Situs Megalitikum Gunung Padang
#menembusangan
01.39
Cianjur identik dengan Bubur Ayam khas Cianjur, padahal masih banyak lagi makanan khas dari daerah Cianjur seperti Tauco, Mochi, Asinan, Manisan dan lain-lain. Tapi kali ini aku gak lagi kuliner di Cianjur, melainkan explore ke situs Megalitikum Gunung Padang dan sekitarnya.
Meeting point kita di terminal Kampung Rambutan Jakarta Timur, berangkat mengunakan PO. Marita pukul 23.00 (bus terakhir) jurusan Rambutan-Cianjur dengan tarif 22.000.
Pada awalnya bus jalan cuma berisi 7 orang rombongan kita saja tetapi setelah sampai jalan baru jadi penuh. Setelah sampai di Tol Jagorawi ada keanehan busnya yang meliak-liuk, penyebabnya sopir ngantuk dengan "sewa miring" akan membahayakan keselamatan. Karena aku duduk di bangku belakang supir pas jadi merasa khawatir di perjalanan, di tambah lagi supir merokok saat bus berjalan dengan AC menyala otomatis asap lari ke belakang jadi gak bisa tidur selama 3,5 jam perjalanan. Tibanya di pemberentian terakhir di terminal Pasir Hayam / terminal Jebrod pukul 02.30 pagi langsung ganti kendaraan menuju Gunung Padang. Ada beberapa angkot yang ngetem langsung kita samperin dan tawar menawar harga dengan modal sok tau akhirnya kena deh, dari 400.000 jadi 270.00 untuk seharian ke Gunung Padang, Stasiun Lampegan dan Curug Cikondang.

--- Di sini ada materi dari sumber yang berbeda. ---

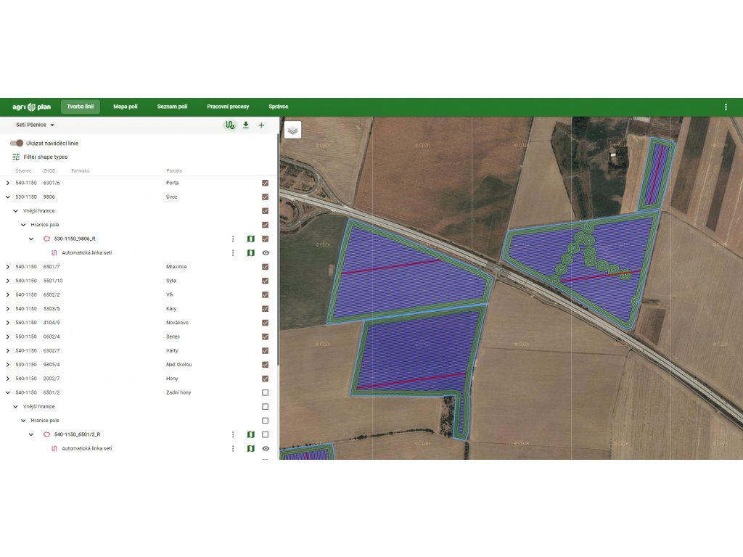The image size is (743, 557).
Task: Switch to the Mapa polí tab
Action: coord(125,107)
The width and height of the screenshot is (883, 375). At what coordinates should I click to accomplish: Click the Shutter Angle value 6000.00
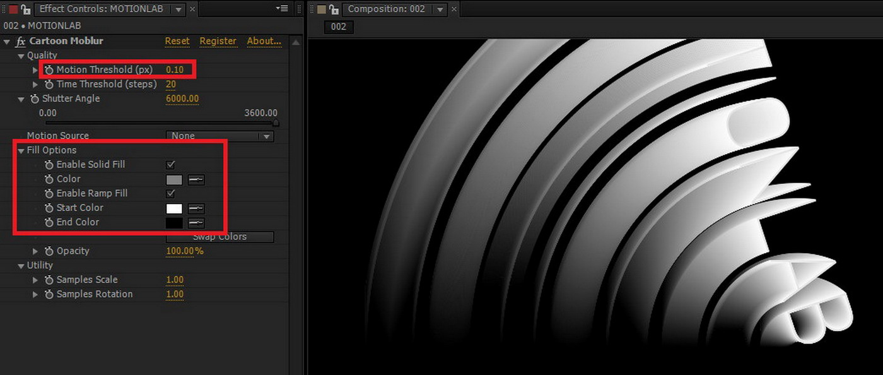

Jarak tempuh terminal Jebrod ke Gunung Padang 1,5 jam dengan kondisi jalan yang variatif. Sesampai di situs Gunung Padang pukul 04.00 pagi belum ada aktivitas sama sekali disekitaran, pintu gerbang masih terkunci rapat, warung-warung juga masih sunyi. Angin pagi mulai menerpa wajah serta embun membuat rasa dingin di tubuh membuat rasa kantuk muncul karena dalam perjalanan belum tidur sama sekali. Melihat ada bangku panjang langsung aja di manfaatin untuk tidur dengan posisi yang harus seimbang karena buat badan aja mepet kalau terguling terus jatuh kan lucu, lama-kelamaan rasa dingin mulai bertambah dan nyamuk juga ikut nyerang, (maklum cuma pakai celana pendek dan kaos) kemudian pindah kedalam angkot di kursi depan. Baru nyeyak tidur jam 05.30 dibangunin buat tracking, mau gak mau harus bangun dan beranjak dengan bawaan daypack 45L satu persatu anak tangga dilalui, baru sampai tengah-tengah udah ngos-ngosan mungkin karena baru bangun terus buat aktivitas berat pernafasan jadi gak teratur.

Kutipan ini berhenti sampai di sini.